* [Saved data entries]:
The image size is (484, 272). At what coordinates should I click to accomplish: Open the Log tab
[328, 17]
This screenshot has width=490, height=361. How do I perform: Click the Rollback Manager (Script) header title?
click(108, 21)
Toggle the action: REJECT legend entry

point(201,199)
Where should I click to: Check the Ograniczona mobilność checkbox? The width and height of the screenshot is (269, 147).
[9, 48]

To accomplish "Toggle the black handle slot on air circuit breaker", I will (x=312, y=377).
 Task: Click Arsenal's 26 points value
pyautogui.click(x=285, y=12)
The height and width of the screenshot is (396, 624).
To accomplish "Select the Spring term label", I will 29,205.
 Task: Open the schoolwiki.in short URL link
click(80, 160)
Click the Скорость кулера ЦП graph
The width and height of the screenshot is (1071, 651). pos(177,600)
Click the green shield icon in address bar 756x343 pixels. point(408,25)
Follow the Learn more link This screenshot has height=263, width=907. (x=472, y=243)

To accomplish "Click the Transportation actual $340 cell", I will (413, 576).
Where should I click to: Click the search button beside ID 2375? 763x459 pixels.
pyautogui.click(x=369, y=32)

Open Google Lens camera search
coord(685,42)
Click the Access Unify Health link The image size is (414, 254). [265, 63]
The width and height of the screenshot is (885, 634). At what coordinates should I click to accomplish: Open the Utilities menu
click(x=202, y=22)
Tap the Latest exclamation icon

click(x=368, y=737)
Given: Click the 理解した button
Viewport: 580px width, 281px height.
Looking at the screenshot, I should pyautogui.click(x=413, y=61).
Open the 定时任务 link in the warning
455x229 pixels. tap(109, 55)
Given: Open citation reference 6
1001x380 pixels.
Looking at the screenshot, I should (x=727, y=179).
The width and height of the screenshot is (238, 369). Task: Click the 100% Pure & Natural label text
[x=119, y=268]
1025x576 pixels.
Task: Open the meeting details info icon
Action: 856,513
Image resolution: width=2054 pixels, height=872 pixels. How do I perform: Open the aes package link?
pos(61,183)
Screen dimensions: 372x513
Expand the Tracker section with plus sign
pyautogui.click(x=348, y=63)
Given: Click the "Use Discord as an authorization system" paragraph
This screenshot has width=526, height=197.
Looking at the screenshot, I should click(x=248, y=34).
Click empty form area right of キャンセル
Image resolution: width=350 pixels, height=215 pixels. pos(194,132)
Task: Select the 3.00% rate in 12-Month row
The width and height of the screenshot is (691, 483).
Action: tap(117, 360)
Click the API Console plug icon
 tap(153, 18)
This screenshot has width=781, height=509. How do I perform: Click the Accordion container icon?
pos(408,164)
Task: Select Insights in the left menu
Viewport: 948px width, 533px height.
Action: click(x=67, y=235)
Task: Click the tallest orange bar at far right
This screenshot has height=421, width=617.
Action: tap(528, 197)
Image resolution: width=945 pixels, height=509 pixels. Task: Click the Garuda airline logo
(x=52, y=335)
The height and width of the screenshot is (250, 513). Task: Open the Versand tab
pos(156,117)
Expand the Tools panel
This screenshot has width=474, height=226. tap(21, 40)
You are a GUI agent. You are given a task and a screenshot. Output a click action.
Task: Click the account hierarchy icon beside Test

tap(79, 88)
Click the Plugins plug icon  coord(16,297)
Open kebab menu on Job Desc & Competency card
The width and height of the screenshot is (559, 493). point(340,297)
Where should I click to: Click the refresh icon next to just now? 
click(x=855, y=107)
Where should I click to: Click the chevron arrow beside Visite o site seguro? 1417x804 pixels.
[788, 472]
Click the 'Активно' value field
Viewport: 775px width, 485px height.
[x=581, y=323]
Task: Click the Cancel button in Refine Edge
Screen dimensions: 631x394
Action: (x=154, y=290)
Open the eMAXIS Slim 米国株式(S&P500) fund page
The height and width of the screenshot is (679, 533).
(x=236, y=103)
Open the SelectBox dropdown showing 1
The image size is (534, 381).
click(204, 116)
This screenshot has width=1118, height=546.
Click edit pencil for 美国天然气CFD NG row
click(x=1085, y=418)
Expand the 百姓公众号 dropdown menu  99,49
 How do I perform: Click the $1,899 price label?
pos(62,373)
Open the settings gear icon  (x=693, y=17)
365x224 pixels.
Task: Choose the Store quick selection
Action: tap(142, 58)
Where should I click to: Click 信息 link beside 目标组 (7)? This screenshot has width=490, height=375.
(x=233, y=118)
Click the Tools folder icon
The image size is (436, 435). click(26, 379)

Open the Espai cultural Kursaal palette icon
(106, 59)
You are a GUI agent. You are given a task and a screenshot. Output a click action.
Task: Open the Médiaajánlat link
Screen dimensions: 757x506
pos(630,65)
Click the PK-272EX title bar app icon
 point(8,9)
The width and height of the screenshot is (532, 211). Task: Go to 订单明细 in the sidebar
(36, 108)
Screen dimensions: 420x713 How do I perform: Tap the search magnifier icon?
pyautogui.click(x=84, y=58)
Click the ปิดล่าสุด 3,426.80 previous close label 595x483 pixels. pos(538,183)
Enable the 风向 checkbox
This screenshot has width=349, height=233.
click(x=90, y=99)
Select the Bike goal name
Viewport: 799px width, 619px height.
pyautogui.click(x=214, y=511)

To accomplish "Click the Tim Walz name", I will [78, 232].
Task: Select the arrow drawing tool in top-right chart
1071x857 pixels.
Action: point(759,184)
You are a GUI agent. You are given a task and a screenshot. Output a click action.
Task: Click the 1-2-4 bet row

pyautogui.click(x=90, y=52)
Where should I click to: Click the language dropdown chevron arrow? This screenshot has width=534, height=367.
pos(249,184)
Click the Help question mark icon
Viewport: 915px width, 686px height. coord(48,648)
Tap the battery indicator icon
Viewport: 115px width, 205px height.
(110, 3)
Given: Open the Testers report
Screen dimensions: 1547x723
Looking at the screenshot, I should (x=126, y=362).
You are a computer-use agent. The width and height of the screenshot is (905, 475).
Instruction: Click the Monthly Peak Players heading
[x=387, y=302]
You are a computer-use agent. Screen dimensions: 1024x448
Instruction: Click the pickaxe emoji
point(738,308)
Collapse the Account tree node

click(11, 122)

* [WORK TO BE COMPLETED]: The answer must consist of every line from the records above that holds "will".

* [TASK RESPONSE]:
To accomplish "Toggle the black handle slot on air circuit breaker", I will (x=312, y=377).
To accomplish "Select the Spring term label", I will 29,205.
To accomplish "Click the Transportation actual $340 cell", I will (413, 576).
To accomplish "Click the Tim Walz name", I will [78, 232].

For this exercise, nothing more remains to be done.